03.06.2004 at 10:00 Reply
City BenefitsI`d do the same thing if I was receiving the same cake benifits that the city employees get!—Hershel Figowicz

 

03.08.2004 at 10:00 Reply
cw put his time inits not easy being a cop in a place as liberal as portland...remember that when your in your office nice and safe and doing your cushy job which you ww people suck at.

 

12.11.2005 at 10:00 Reply
...you're serious...?so are you saying he should be prosectued for less than $150? I wonder how much money you've seen just "laying around" that has discreetly gone in your pocket.And....did you seriously just compare him to Martha Stewart and ENRON execs? Seriously? Are you...are you stupid?—Go back to college, you old shrew

 

09.07.2006 at 10:27 Reply
Allrightie friends, let's share a little bit of information on policing in a large american city, on disability pensions, and on retirements in general for emergency workers:

First, we must all know that there are many former emergency workers on the street homeless in their old age because they lost their pension eligibility or their employment late in their careers. It is a never ending struggle to be able to retire for an emergency worker. The nature of emergency work is such that on any given work day that cop, fireman, or paramedic might have to take an action in defense of his or her own life or that of another person which might put them in harms way, or which might cause debilitating long term phyysical or psychological effects.

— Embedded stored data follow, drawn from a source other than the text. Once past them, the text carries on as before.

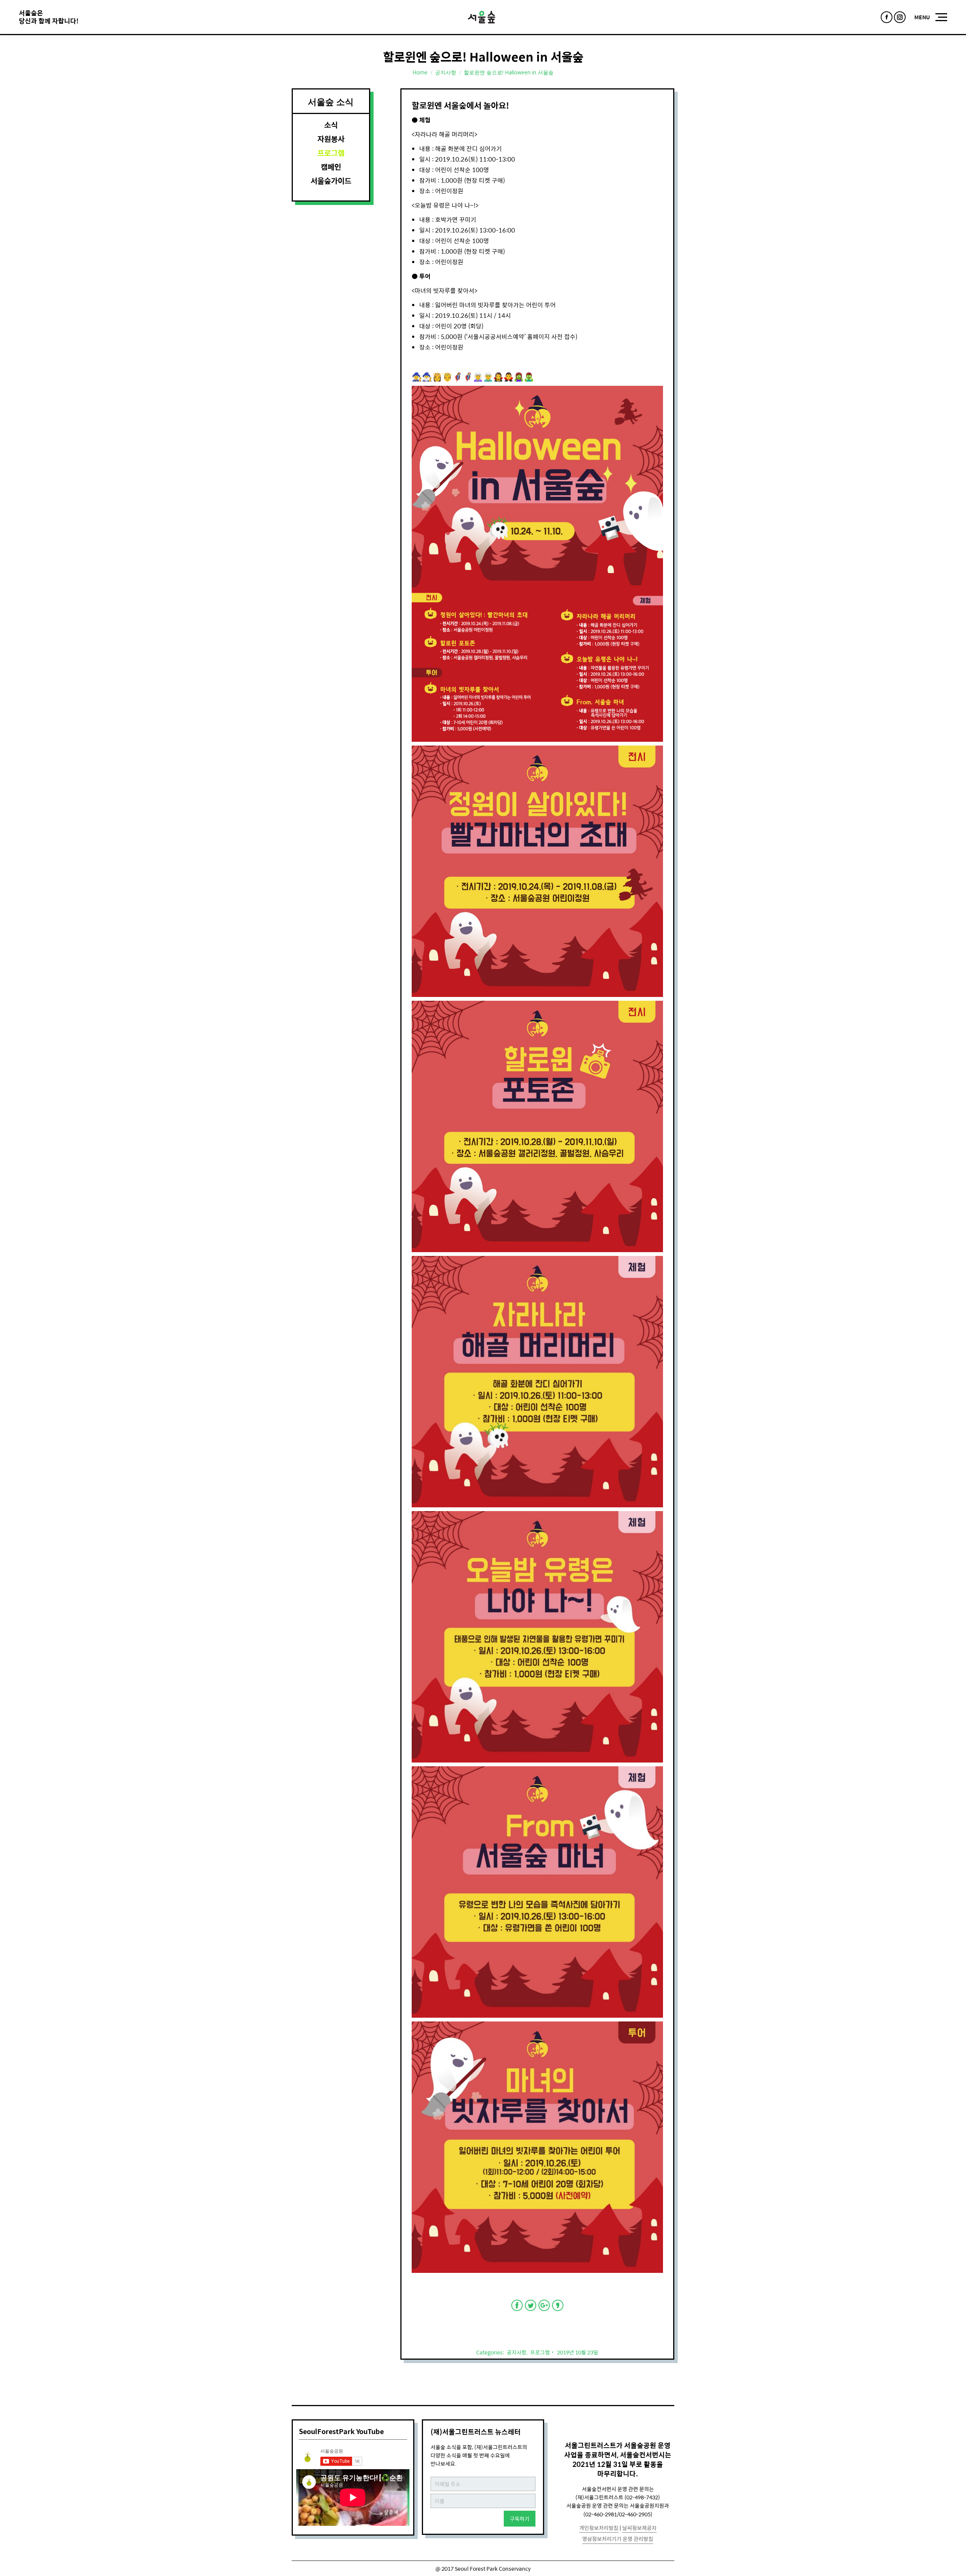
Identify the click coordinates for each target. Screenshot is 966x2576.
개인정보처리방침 (598, 2528)
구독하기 (519, 2518)
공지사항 (445, 72)
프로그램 (540, 2352)
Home (420, 72)
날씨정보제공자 (639, 2528)
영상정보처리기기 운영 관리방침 (617, 2538)
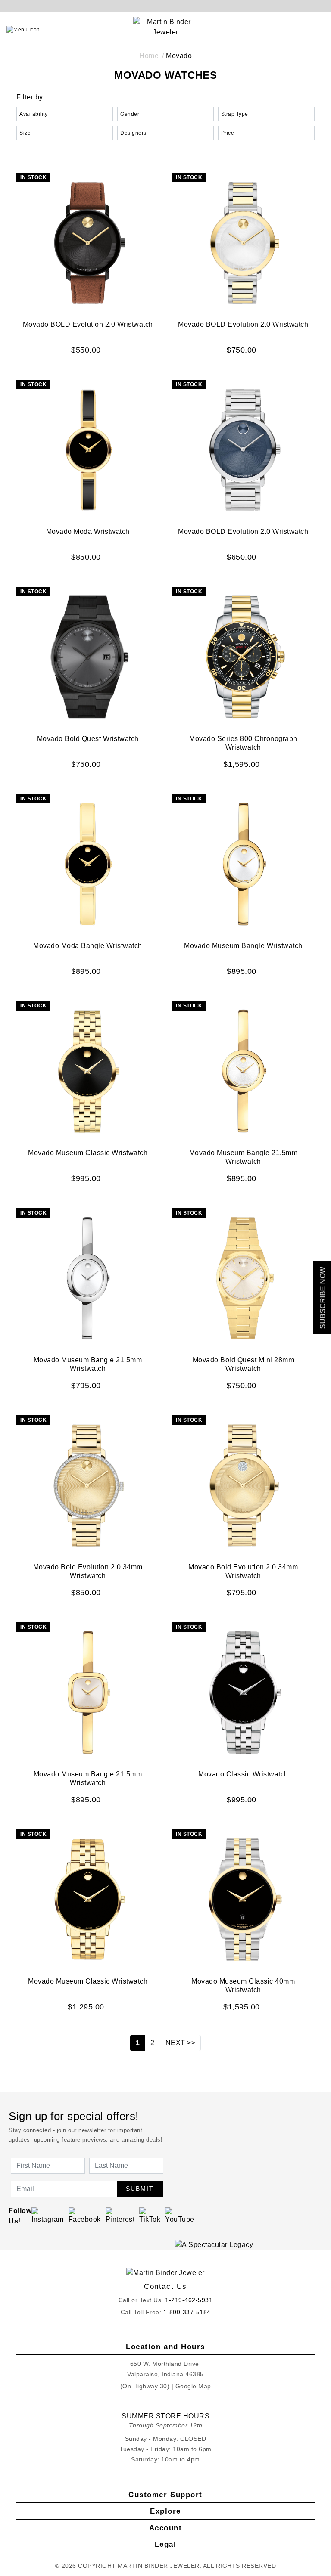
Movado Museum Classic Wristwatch (87, 1152)
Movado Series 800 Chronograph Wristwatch (243, 743)
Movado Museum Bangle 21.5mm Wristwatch (243, 1157)
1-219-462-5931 (188, 2300)
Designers (133, 133)
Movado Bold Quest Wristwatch (88, 738)
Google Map (193, 2386)
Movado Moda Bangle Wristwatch (87, 945)
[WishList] (301, 30)
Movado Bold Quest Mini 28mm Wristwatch (243, 1364)
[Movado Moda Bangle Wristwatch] (87, 863)
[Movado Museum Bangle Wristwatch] (243, 863)
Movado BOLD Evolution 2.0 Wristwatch (88, 324)
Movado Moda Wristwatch (88, 531)
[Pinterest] (120, 2215)
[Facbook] (85, 2215)
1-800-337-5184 (187, 2312)
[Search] (282, 30)
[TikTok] (149, 2215)
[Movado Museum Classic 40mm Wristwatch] (243, 1898)
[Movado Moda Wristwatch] (87, 449)
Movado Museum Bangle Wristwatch (243, 945)
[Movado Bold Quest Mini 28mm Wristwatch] (243, 1276)
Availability (33, 114)
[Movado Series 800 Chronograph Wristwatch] (243, 656)
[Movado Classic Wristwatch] (243, 1691)
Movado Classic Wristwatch (243, 1774)
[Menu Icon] (23, 30)
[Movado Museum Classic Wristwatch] (87, 1070)
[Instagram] (47, 2215)
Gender (129, 114)
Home (149, 55)
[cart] (321, 30)
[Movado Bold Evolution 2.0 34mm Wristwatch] (87, 1484)
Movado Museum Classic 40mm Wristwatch (243, 1985)
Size (25, 133)
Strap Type (234, 114)
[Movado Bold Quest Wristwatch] (87, 656)
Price (227, 133)
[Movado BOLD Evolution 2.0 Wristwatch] (87, 241)
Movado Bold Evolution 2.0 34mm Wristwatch (88, 1571)
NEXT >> (181, 2042)
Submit (140, 2188)
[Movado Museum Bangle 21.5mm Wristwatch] (243, 1070)
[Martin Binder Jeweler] (165, 2272)
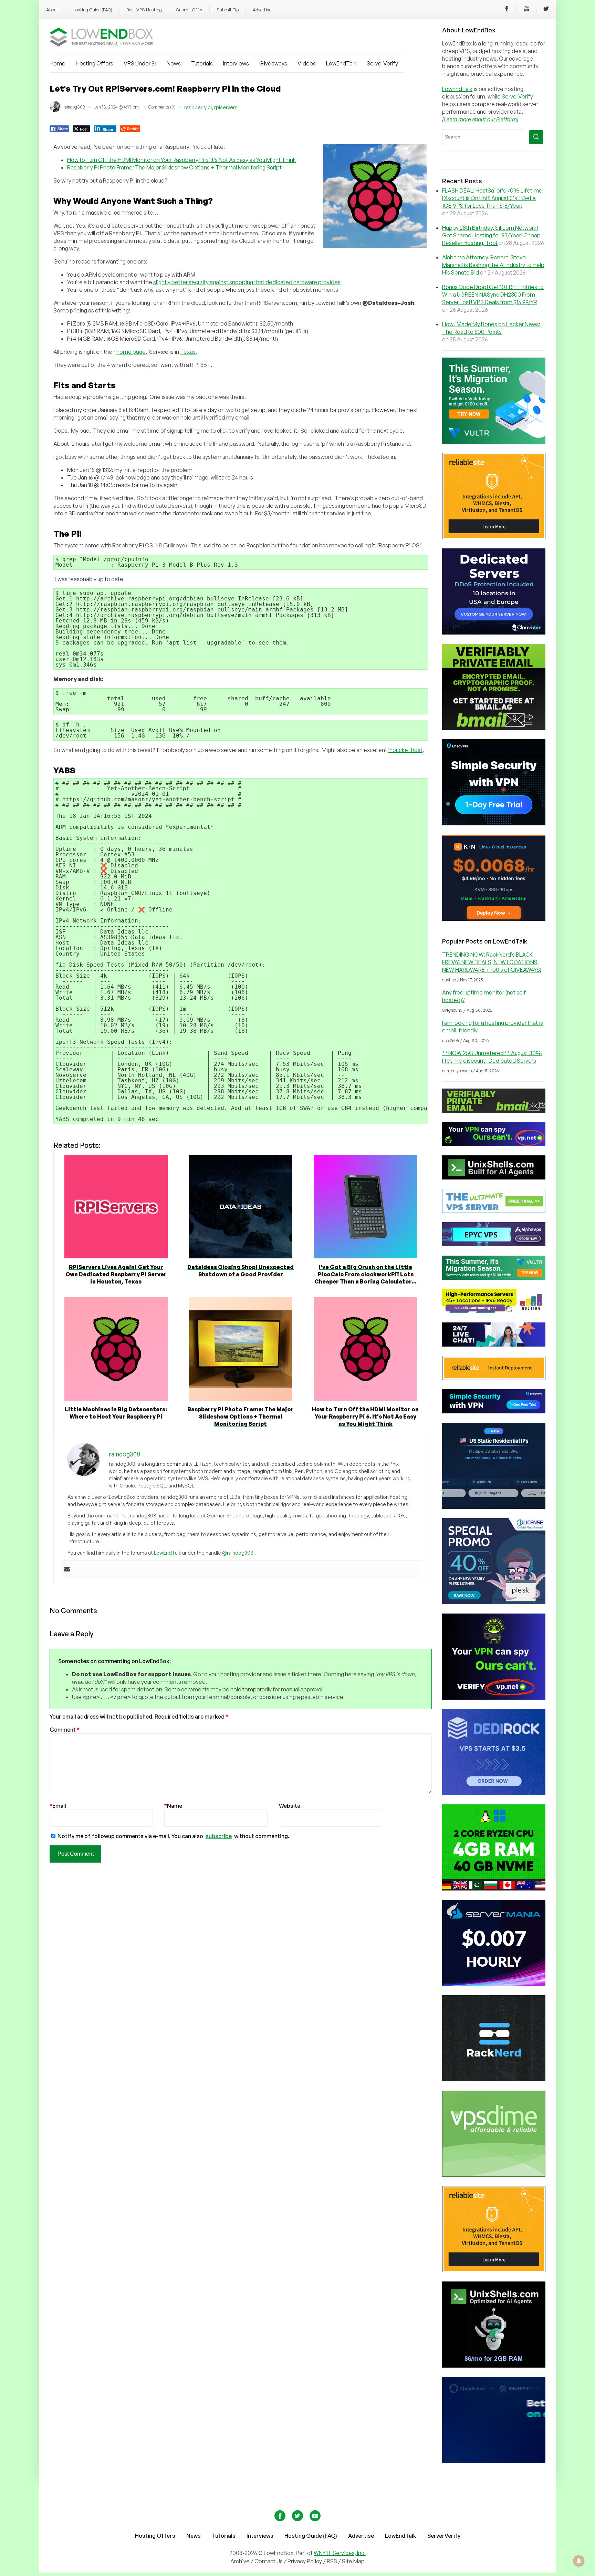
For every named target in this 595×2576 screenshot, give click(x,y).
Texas (188, 351)
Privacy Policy (305, 2561)
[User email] (67, 1569)
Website (289, 1805)
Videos (307, 63)
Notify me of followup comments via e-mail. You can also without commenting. (172, 1836)
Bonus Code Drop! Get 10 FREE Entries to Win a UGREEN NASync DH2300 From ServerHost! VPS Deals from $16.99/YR (493, 295)
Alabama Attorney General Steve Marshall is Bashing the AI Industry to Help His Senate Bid (493, 265)
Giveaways (273, 63)
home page (131, 351)
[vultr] (493, 441)
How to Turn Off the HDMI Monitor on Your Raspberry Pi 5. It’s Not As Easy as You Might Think (181, 159)
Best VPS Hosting (144, 9)
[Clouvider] (493, 632)
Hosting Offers (94, 63)
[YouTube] (526, 9)
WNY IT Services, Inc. (340, 2552)
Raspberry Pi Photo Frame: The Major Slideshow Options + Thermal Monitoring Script (174, 167)
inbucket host (405, 749)
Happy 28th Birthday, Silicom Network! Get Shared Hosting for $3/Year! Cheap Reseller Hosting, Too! (491, 235)
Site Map (353, 2561)
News (174, 63)
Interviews (236, 63)
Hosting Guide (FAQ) (92, 9)
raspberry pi (198, 107)
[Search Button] (536, 137)
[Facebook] (507, 9)
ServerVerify (382, 63)
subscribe (219, 1836)
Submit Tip (228, 9)
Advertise (262, 9)
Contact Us (269, 2561)
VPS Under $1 (140, 63)
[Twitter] (546, 9)
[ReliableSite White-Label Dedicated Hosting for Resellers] (493, 537)
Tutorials (202, 63)
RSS (332, 2561)
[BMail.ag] (493, 727)
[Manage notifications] (578, 2560)
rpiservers (226, 107)
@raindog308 (237, 1553)
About (52, 9)
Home (57, 63)
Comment (65, 1729)
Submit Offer (189, 9)
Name (173, 1805)
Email (58, 1805)
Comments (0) (162, 107)
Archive (240, 2561)
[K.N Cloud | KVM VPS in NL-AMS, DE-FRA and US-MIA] (493, 918)
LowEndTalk (341, 63)
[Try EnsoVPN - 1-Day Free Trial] (493, 823)
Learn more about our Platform (480, 119)
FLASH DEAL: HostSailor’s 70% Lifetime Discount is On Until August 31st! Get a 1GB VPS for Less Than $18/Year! (492, 198)
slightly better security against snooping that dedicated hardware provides (247, 282)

I think we'd do well to ask these questions, in considering Captain jensen's fitness , or the level of deservedness which he has for a retirement pension:

1) How long did he serve with the Portland Police bureau?

2) In what types of units did he serve, and what experiences did he have?

3) Did he do things which most civillians are never called upon to do, while working as a police officer or as a police commander?

4) Does his service seem qualifying for some sort of a retirement, if retirements are what we reward long serving officers with for their faithful years of service?

I think this long serving police captain is due a retirement pension - disability or otherwise, whichever his doctors and the city deem most apropriate - as a reward for his long years of honorable service. Let's not cheat a long serving officer out of his retirement. Let's give the man his retirement pension and move on with the pressing and much more important (to the citizenry at large) issue of cleaning up downtown Portland, which is rife with dope fiends, muggers, and disenfranchised unwashed youths robbed of their dreams and of their ambition by the cheap and plentiful black tar heroin and crystal methamphetamine sold in an open air narcotics market downtown and just across the Burnside Bridge. Let's staff our vacant but still expensive empty county jail facility, so that criminals aren't released with no bail under what may be described as a sort of "revolving door lottery system".

Will someone please tell the new police chief that we need young, active police foot patrolmen - a lot of them - on the downtown streets? Can we get some federal money for that? Where is all of the federal money cities are supposed to have received to bolster emergency services in the wake of 9/11?

All of these things are more important than worrying about one long serving retiring officers pension arrangements.

Will someone please call former NYC Mayor Rudy Giuliani, and ask him to come out here for a few weeks and tell our elected officials how to clean up the downtown area of a city?

Former NYPD Officer, living in the Portland area.